_TASK BRIEF:_
Please copy the items from the line with "Given: Open the Modules menu" up to and including the line with "Looking at the", changing "Modules" to "Extensions" and keeping everything else as it is. Leave the pictures out.

== RECORD SET

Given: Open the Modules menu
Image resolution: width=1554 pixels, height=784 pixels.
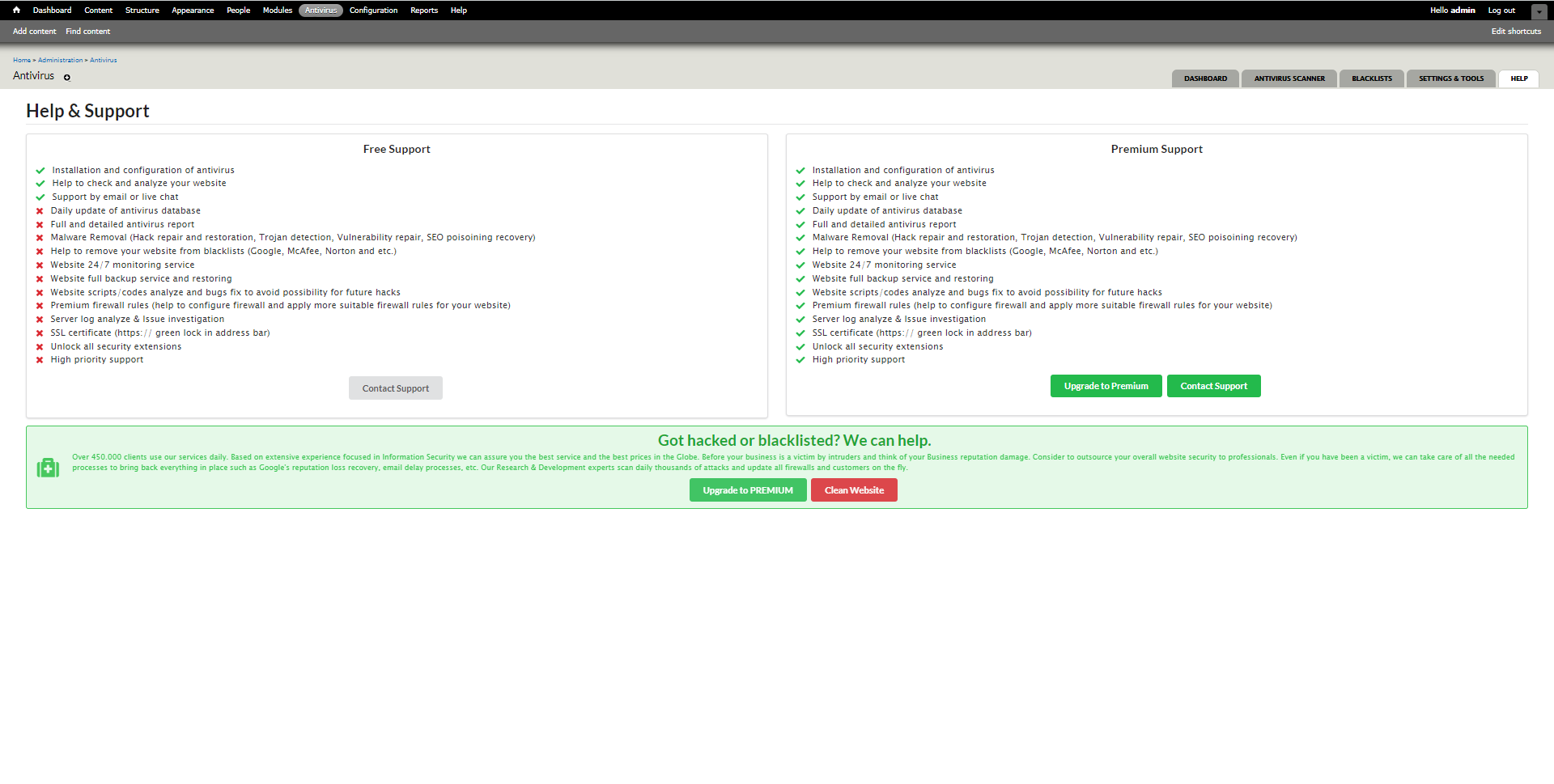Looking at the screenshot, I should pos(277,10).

====
== RECORD SET

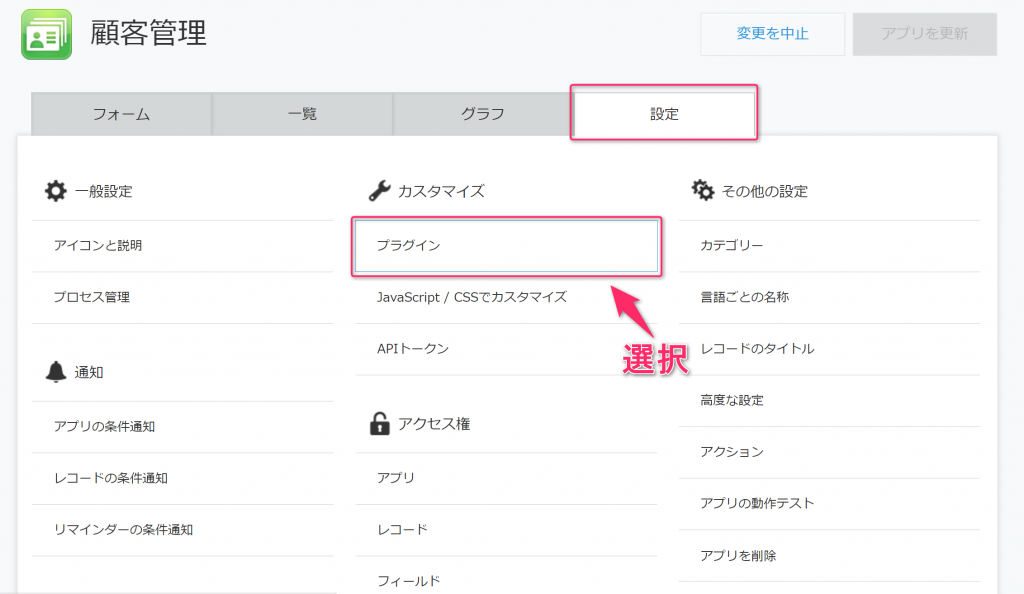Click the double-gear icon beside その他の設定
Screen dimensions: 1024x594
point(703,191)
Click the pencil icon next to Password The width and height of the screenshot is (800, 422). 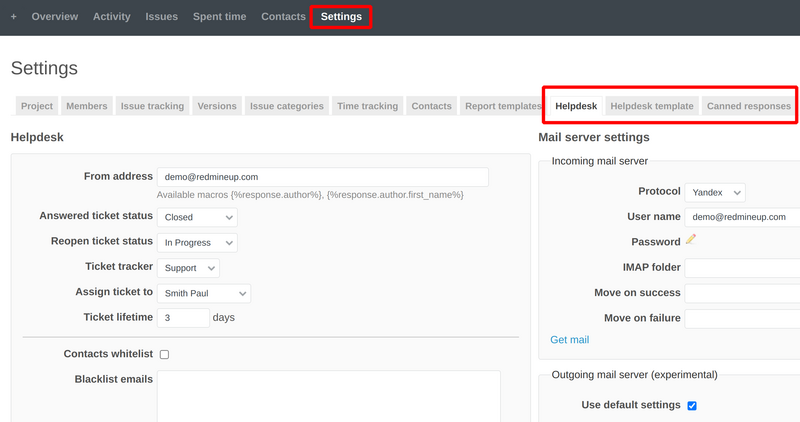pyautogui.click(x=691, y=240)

====
== RECORD SET

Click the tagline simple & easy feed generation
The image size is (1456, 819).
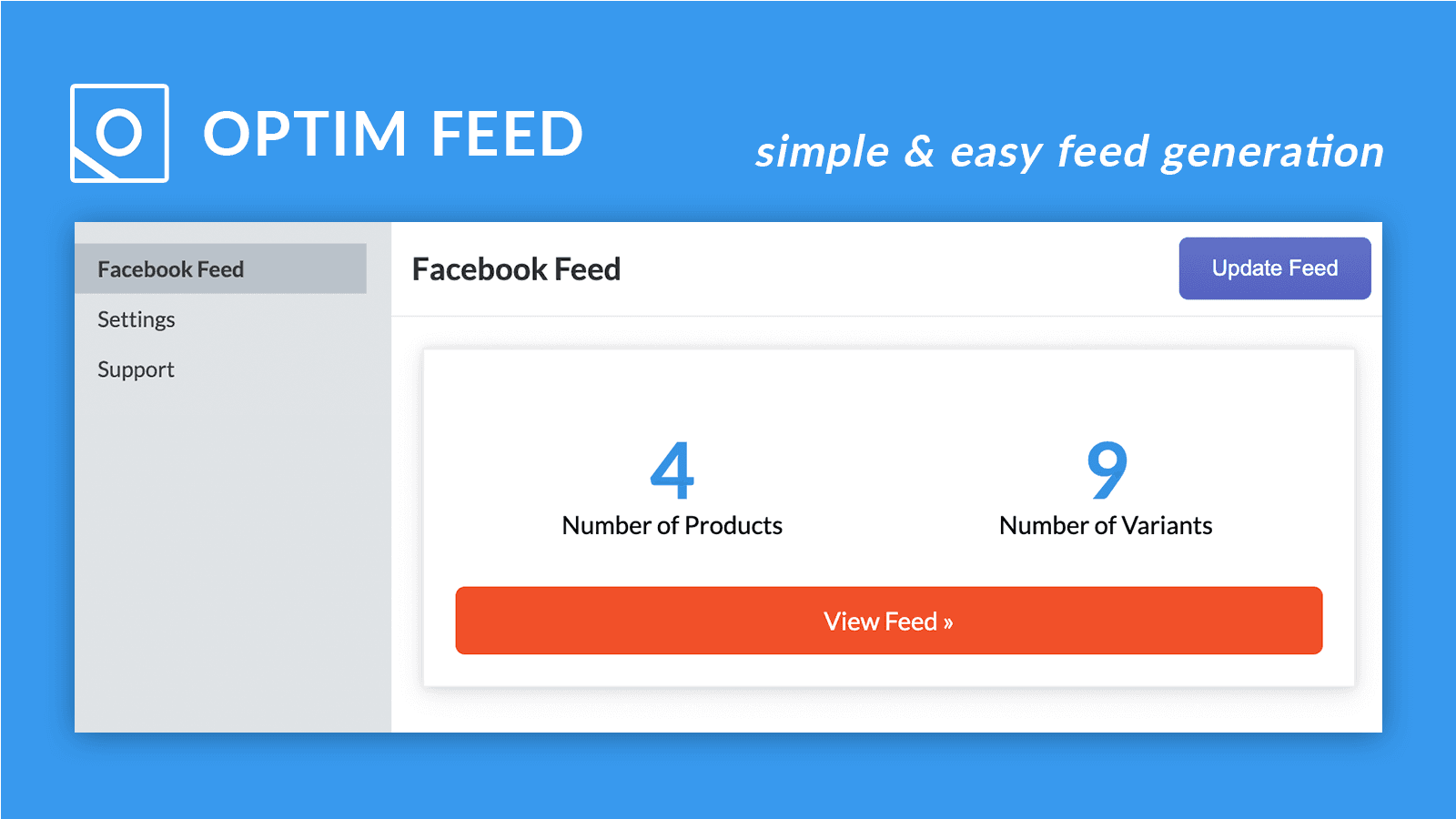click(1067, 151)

====

_ANSWER:_
Given: Open the Extensions menu
Image resolution: width=1554 pixels, height=784 pixels.
Looking at the screenshot, I should pos(277,10).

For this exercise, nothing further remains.